Que la historia, también, se cuenta a través de los objetos debe ser uno de los principios básicos de la museología. Y, sin duda, en literatura es un fantástico recurso convertirlos en el hilo conductor de la trama. Los objetos como espectadores del tiempo. Una práctica que se convierte, incluso, en seña de identidad de ciertos escritores y novelistas. Sea el caso del argentino Manuel Múgica Láinez con epílogos enteros dedicados a la vida de una pieza. Como el libro ‘El Escarabajo’ en el que el narrador es este insecto de lapislázuli, propiedad de la reina egipcia Nefertari, con cuyas peripecias recorremos más de tres mil años de historia, desde el Egipto de Ramsés II hasta nuestros días. En muchas otras de sus novelas también encontramos este tipo de protagonismo de los objetos.


Yo, desde hace algún tiempo, vengo adquiriendo, guardando y coleccionando algunos objetos que tienen un significado especial para mí. Hábito que comparto también con ‘El Hombre del Renacimiento’. Tanto es así que nuestra casa, de algún modo, resulta ser una especie de ‘Cuarto de Maravillas’, bastante más modesto que los de antaño, en el que se pueden encontrar desde tallas africanas o barro bereber a antiguas conchas y fósiles, encajes y puntillas del siglo pasado o lámparas art déco rescatadas de antiguos caserones.

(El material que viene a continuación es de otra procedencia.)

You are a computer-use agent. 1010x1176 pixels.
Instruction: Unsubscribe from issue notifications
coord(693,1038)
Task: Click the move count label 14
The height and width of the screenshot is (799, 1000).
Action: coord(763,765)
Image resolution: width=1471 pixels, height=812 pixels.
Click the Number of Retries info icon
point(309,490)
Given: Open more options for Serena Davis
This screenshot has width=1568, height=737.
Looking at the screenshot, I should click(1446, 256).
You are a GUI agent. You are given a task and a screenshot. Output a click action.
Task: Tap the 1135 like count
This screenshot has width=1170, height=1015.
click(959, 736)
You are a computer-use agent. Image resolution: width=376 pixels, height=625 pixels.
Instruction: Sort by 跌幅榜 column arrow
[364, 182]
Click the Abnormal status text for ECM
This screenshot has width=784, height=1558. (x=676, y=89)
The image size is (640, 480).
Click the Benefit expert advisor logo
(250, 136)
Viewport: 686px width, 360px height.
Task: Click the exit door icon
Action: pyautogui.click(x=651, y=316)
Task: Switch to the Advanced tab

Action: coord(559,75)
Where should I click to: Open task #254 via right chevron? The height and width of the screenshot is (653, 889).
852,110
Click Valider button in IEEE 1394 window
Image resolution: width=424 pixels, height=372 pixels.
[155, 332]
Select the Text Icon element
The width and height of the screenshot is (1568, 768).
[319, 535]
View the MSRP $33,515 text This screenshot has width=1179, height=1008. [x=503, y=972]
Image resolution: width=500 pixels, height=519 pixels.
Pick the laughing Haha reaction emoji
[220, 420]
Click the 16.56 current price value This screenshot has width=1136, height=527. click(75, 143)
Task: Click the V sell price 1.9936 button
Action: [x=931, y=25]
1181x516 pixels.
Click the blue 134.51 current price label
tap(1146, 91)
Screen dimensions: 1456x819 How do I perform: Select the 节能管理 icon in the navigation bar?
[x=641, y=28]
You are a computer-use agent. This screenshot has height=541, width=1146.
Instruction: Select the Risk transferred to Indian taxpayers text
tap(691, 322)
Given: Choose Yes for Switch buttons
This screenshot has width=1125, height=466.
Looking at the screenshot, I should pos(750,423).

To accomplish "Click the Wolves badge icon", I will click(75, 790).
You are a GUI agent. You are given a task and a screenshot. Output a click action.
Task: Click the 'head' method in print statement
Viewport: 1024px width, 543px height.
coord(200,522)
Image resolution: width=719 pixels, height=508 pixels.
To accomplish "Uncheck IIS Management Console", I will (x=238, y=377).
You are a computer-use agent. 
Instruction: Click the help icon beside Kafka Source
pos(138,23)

‘Gabinetes de curiosidades’ privados que lo son especialmente para nuestros pequeños que, afortunadamente, muestran interés por todo aquello que les rodea preguntándonos por la procedencia y el origen de muchos de estos objetos.


Todo esto venía hoy a mi cabeza al ponerme un par de pendientes de cerámica siciliana que compré en mi viaje a la isla hace ya unos cuantos años con un grupo de periodistas y fotógrafos cartageneros. Pendientes que algún día serán de mis hijos y que más allá del valor material que tienen, que no es mucho, sí lo tendrán como recuerdo, pues a través de este y otros objetos personales podrán saber más de quién fue y qué hizo su madre.


De este modo, con los años podrán seguir, de alguna forma, jugando: tratando de juntar objetos como piezas de un rompecabezas que compone y descifra, ni más ni menos, que nuestra historia, la historia de nuestra familia.